There is also a giant game of the emperors new cloths happening between the airlines, pilots and flight crews. No one is willing to reveal whats glaringly apparent: Pilots, like medical doctors, are above reproach. Their egos, for lack of a better term, are immune to the criticism needed to keep them from veering of the reservation. These guys are worshiped in and out of the industry. Its very hard to reach out for help when your perceived as this invincible. And not surprisingly, flight attendants are suffering the same sleep deprivation fate, so calling out a pilot on his bizarre behavior can and does have retributive consequences. So between a management in complete denial of the problem from a sleep science perspective, and flight crews and pilots covering each others butts and sharing each others Ambien, nothing changes.
To try to
articulate what it's like being in jet lag hell is not easy--but lets
try. You are never quite awake and never exactly sleep. There's this
insomnia/purgatory/limbo state that's a lot like being stuck in a
Salvadore Dali painting. Short term memory ceases to function.
Everything, and I mean everything takes on a foggy haze and decision
making is lost in the fun house.
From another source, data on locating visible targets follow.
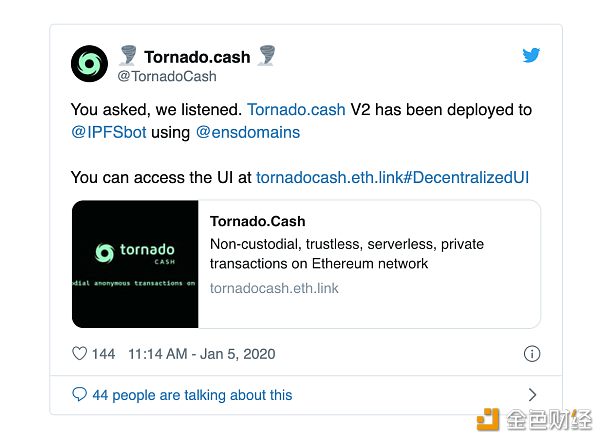The height and width of the screenshot is (439, 600).
Task: View 44 people are talking about this
Action: [x=192, y=395]
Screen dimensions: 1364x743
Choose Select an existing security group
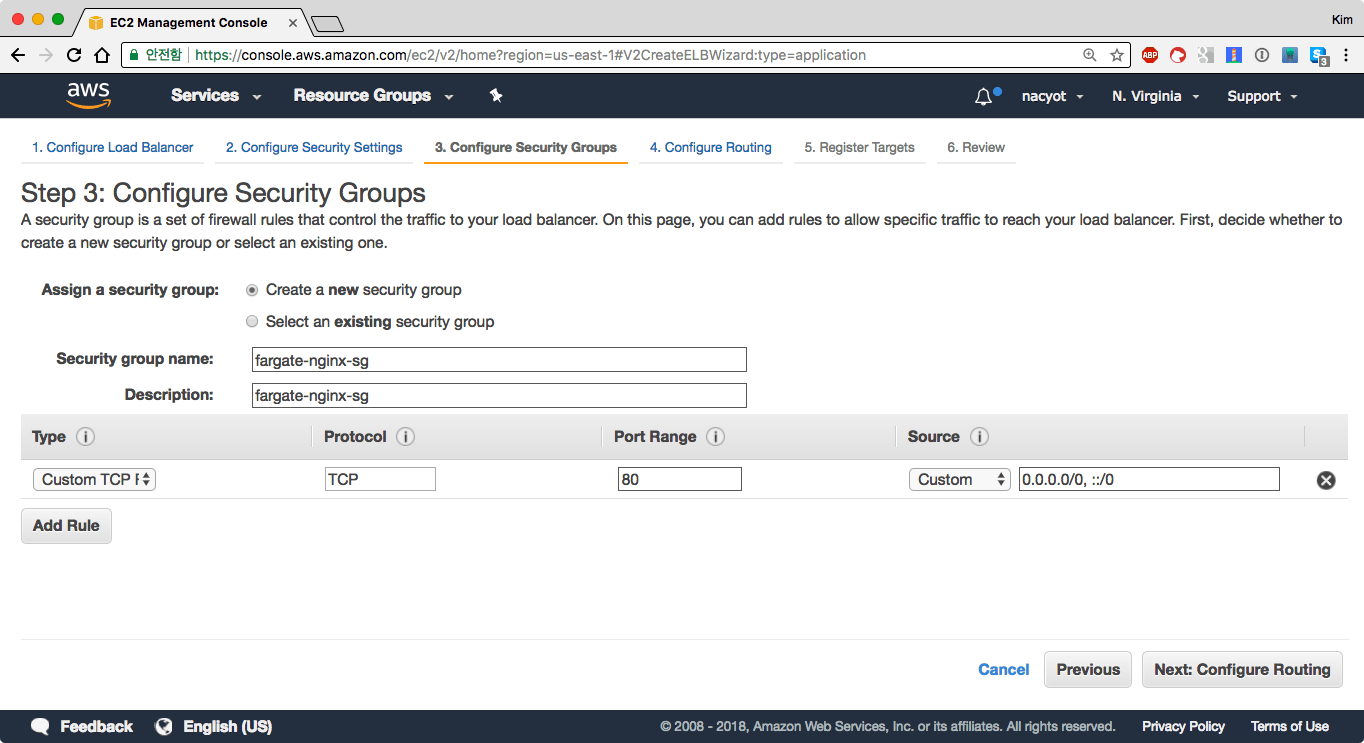(x=252, y=322)
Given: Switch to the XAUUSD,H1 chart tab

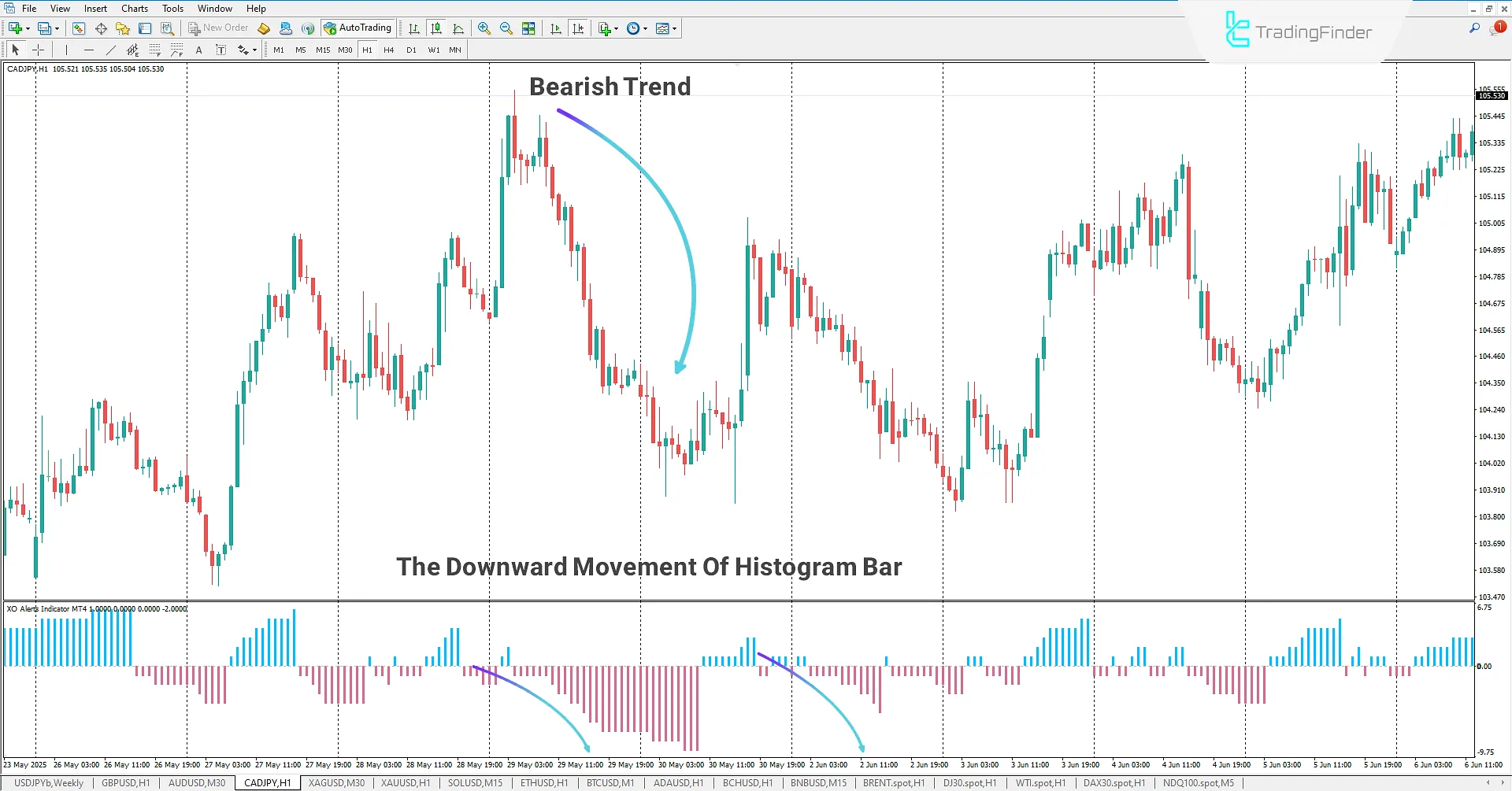Looking at the screenshot, I should [405, 782].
Interestingly, Dali was said to keep
himself deliberately awake for five to six days until psychosis set in.
Then he would sketch, lay the foundation of this next painting and then
sleep for 48 hours straight. It's also a know fact Dali hated to fly.
There are no easy answers to the sleep-deprived pilot dilemma, but some suggestions are in order:
Management should try their level best to keep pilot and crew roughly within the flight paths of the same time zones. This will allow for a reasonably stable circadian cycle that the brain can count on to sleep deeply.
Drug test for sleeping pills. Sedative hypnotics like Ambien and Lunesta don't provide for any real and deep sleep. Airline management would do well to read the latest scientific research out of San Diego State University showing that taking as little as 18 sleeping pills per year has a fourfold increase of premature death, particularity due to heart problems. The big airlines have invested a lot into their pilots. Sleep medications are their biggest insurance liability.
Look into non-drug insomnia treatments like neurofeedback, also known as brainwave biofeedback. There are at-home clinics
that would allow pilots and other flight crew to do their treatments in
the privacy of their own hotel room or their main residences. This treatment also has a history for relieving stress and anxiety at it's source within the brain itself.
Create
programs that encourage and reward pilots and flight attendants to team
together with empathic outreach. Remove the punitive stick and fatten
the carrot, so to speak and watch them begin helping each other.